▶ **WORK TO COMPLETE**
Can you change "sidebar" to "toolbar" in everything from "Task: Select the Composers sidebar icon" down to "The image size is (1456, 819).", leaving all else unchanged and returning only those lines?

▶ **EXTRACTED INFORMATION**
:::::
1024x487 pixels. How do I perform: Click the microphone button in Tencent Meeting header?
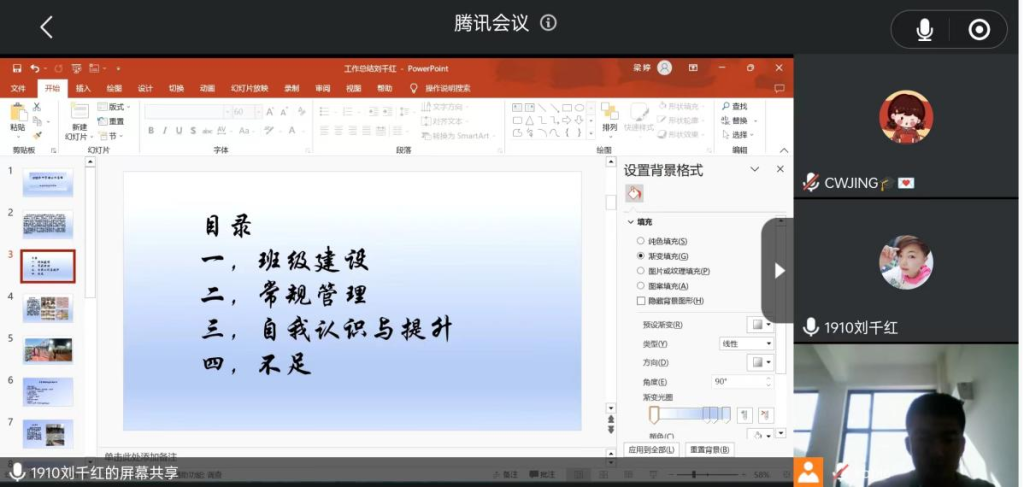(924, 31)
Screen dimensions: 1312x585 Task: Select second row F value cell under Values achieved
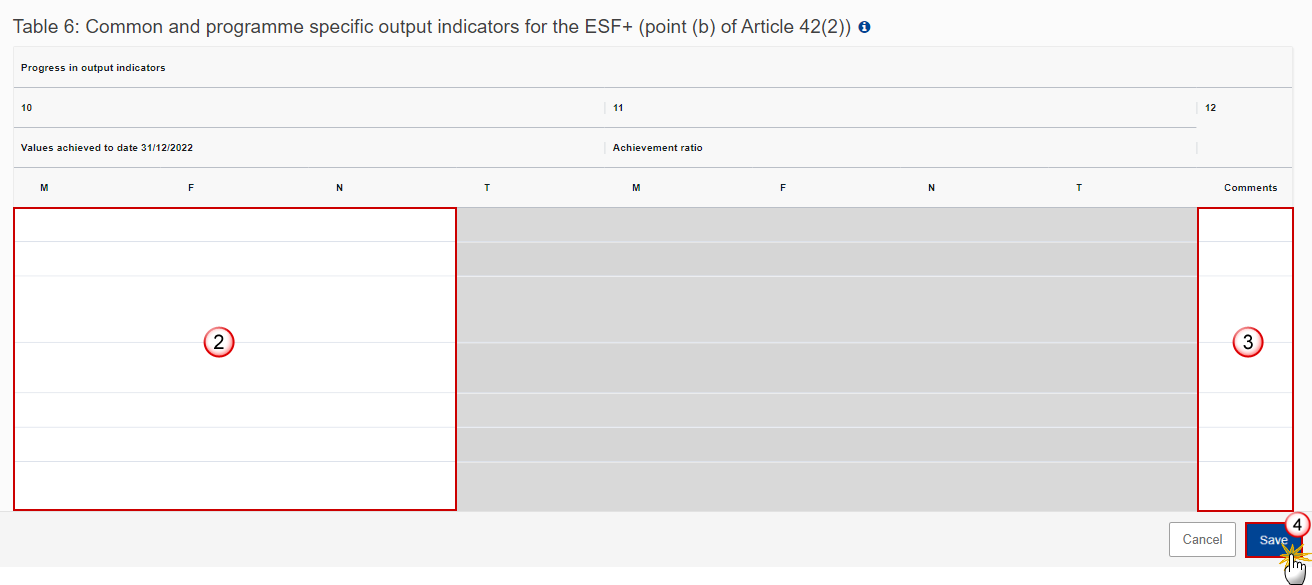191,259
:::::
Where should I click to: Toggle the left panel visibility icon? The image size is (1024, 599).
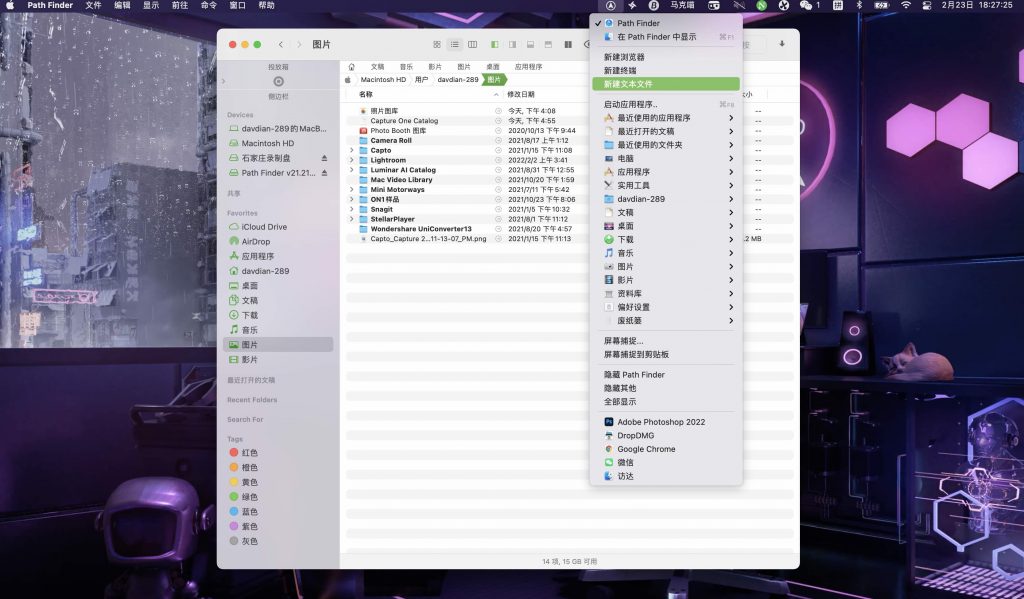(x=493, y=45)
:::::
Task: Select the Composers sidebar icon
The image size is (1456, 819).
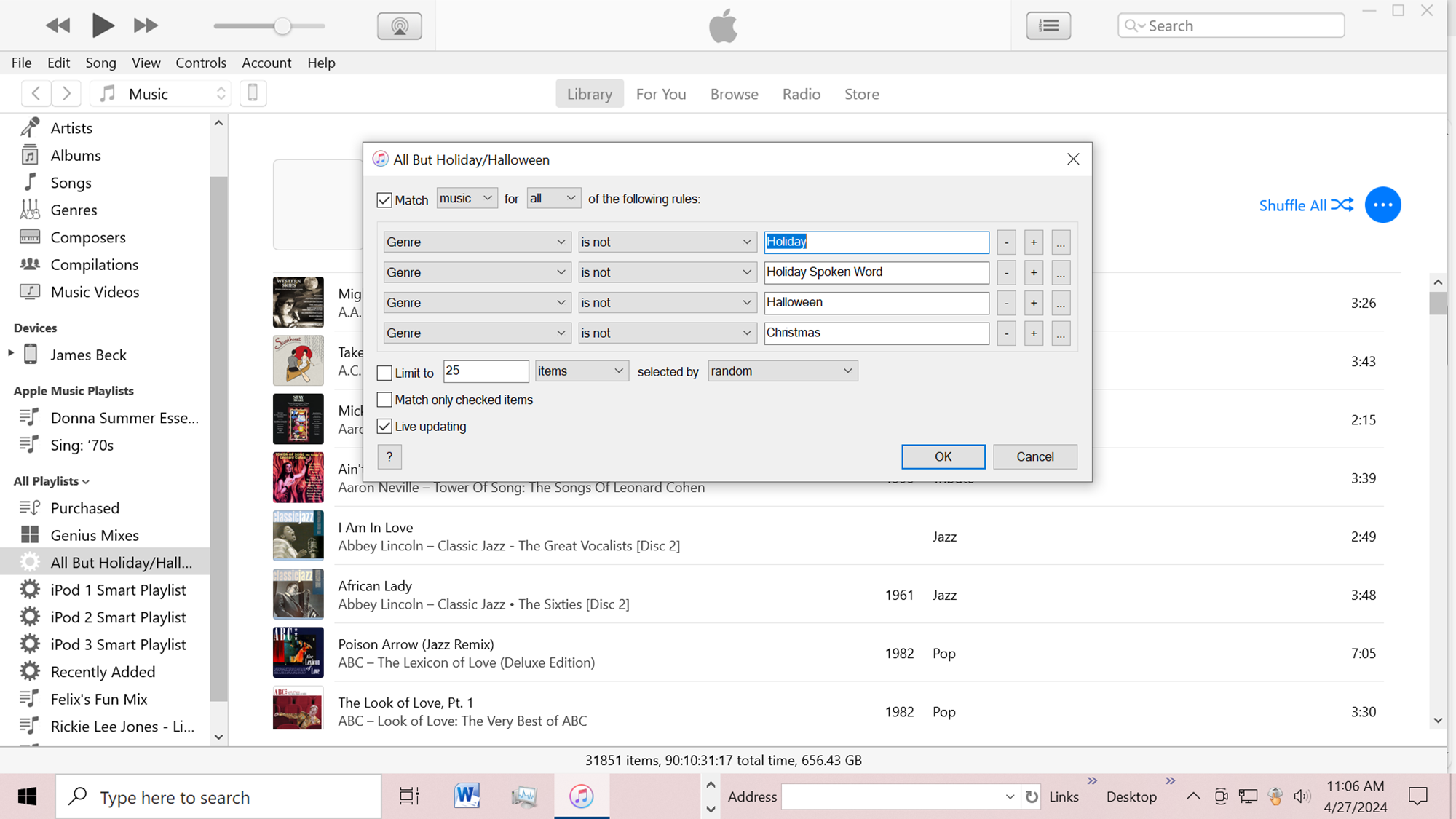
:::::
▶ **TASK SOLUTION**
Task: Select the Composers toolbar icon
The image size is (1456, 819).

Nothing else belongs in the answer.